===== Dataset

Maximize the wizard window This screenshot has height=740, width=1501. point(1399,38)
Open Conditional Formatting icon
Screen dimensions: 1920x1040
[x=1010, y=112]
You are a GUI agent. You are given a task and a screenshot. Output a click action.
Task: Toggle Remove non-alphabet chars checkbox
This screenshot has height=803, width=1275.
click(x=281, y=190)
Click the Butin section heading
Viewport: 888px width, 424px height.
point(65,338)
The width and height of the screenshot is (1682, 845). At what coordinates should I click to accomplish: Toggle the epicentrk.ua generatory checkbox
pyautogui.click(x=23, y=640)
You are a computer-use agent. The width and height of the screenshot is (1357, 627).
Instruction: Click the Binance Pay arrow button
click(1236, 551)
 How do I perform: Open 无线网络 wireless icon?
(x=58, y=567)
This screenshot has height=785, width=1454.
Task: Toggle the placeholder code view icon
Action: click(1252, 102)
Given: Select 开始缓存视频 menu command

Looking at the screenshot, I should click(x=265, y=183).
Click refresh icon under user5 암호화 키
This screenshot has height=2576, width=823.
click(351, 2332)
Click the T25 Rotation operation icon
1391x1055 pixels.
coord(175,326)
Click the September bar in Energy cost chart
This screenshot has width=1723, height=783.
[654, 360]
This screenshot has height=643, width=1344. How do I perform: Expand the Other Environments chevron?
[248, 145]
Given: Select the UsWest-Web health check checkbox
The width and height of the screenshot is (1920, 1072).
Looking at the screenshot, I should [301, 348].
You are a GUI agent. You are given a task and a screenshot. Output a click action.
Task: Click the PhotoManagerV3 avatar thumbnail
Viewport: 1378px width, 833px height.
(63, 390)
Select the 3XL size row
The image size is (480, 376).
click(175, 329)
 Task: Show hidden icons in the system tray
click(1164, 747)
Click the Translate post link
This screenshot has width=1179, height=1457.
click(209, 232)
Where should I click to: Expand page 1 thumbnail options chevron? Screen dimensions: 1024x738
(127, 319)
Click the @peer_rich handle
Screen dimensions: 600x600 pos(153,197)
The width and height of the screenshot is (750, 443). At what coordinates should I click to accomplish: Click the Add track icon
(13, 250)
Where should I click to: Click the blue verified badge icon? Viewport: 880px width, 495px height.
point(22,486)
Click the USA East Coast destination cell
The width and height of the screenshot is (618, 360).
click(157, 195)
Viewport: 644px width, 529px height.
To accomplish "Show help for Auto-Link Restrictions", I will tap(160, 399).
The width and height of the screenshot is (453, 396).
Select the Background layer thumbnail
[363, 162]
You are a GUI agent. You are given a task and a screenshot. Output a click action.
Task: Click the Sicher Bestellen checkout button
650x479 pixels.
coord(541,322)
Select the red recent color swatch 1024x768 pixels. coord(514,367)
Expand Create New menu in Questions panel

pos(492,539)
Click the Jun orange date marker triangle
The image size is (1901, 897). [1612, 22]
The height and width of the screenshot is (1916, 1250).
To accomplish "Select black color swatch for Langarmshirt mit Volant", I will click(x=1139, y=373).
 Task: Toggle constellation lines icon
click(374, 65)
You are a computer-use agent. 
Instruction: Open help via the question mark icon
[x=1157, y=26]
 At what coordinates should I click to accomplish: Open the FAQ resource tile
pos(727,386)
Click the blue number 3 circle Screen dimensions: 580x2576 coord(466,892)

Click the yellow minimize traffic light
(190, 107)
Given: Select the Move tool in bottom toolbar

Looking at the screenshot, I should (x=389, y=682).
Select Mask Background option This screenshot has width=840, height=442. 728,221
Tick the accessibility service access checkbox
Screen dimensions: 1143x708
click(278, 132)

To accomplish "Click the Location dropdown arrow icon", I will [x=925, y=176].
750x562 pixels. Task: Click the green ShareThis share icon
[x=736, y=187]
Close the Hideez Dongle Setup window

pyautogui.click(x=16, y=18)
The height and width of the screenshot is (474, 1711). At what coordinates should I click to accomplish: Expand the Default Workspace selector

==========

> _Work instructions_: Everything in the material above needs to be transcribed exactly.

> _Final answer_:
Maximize the wizard window This screenshot has height=740, width=1501. point(1399,38)
Open Conditional Formatting icon
Screen dimensions: 1920x1040
[x=1010, y=112]
You are a GUI agent. You are given a task and a screenshot. Output a click action.
Task: Toggle Remove non-alphabet chars checkbox
This screenshot has height=803, width=1275.
click(x=281, y=190)
Click the Butin section heading
Viewport: 888px width, 424px height.
point(65,338)
The width and height of the screenshot is (1682, 845). At what coordinates should I click to accomplish: Toggle the epicentrk.ua generatory checkbox
pyautogui.click(x=23, y=640)
You are a computer-use agent. The width and height of the screenshot is (1357, 627).
Instruction: Click the Binance Pay arrow button
click(1236, 551)
 How do I perform: Open 无线网络 wireless icon?
(x=58, y=567)
This screenshot has height=785, width=1454.
Task: Toggle the placeholder code view icon
Action: click(1252, 102)
Given: Select 开始缓存视频 menu command

Looking at the screenshot, I should click(x=265, y=183).
Click refresh icon under user5 암호화 키
This screenshot has height=2576, width=823.
click(351, 2332)
Click the T25 Rotation operation icon
1391x1055 pixels.
coord(175,326)
Click the September bar in Energy cost chart
This screenshot has width=1723, height=783.
[654, 360]
This screenshot has height=643, width=1344. How do I perform: Expand the Other Environments chevron?
[248, 145]
Given: Select the UsWest-Web health check checkbox
The width and height of the screenshot is (1920, 1072).
Looking at the screenshot, I should [301, 348].
You are a GUI agent. You are given a task and a screenshot. Output a click action.
Task: Click the PhotoManagerV3 avatar thumbnail
Viewport: 1378px width, 833px height.
(63, 390)
Select the 3XL size row
The image size is (480, 376).
click(175, 329)
 Task: Show hidden icons in the system tray
click(1164, 747)
Click the Translate post link
This screenshot has width=1179, height=1457.
click(209, 232)
Where should I click to: Expand page 1 thumbnail options chevron? Screen dimensions: 1024x738
(127, 319)
Click the @peer_rich handle
Screen dimensions: 600x600 pos(153,197)
The width and height of the screenshot is (750, 443). At what coordinates should I click to accomplish: Click the Add track icon
(13, 250)
Where should I click to: Click the blue verified badge icon? Viewport: 880px width, 495px height.
point(22,486)
Click the USA East Coast destination cell
The width and height of the screenshot is (618, 360).
click(157, 195)
Viewport: 644px width, 529px height.
To accomplish "Show help for Auto-Link Restrictions", I will tap(160, 399).
The width and height of the screenshot is (453, 396).
Select the Background layer thumbnail
[363, 162]
You are a GUI agent. You are given a task and a screenshot. Output a click action.
Task: Click the Sicher Bestellen checkout button
650x479 pixels.
coord(541,322)
Select the red recent color swatch 1024x768 pixels. coord(514,367)
Expand Create New menu in Questions panel

pos(492,539)
Click the Jun orange date marker triangle
The image size is (1901, 897). [1612, 22]
The height and width of the screenshot is (1916, 1250).
To accomplish "Select black color swatch for Langarmshirt mit Volant", I will click(x=1139, y=373).
 Task: Toggle constellation lines icon
click(374, 65)
You are a computer-use agent. 
Instruction: Open help via the question mark icon
[x=1157, y=26]
 At what coordinates should I click to accomplish: Open the FAQ resource tile
pos(727,386)
Click the blue number 3 circle Screen dimensions: 580x2576 coord(466,892)

Click the yellow minimize traffic light
(190, 107)
Given: Select the Move tool in bottom toolbar

Looking at the screenshot, I should (x=389, y=682).
Select Mask Background option This screenshot has width=840, height=442. 728,221
Tick the accessibility service access checkbox
Screen dimensions: 1143x708
click(278, 132)

To accomplish "Click the Location dropdown arrow icon", I will [x=925, y=176].
750x562 pixels. Task: Click the green ShareThis share icon
[x=736, y=187]
Close the Hideez Dongle Setup window

pyautogui.click(x=16, y=18)
The height and width of the screenshot is (474, 1711). At what coordinates should I click to accomplish: Expand the Default Workspace selector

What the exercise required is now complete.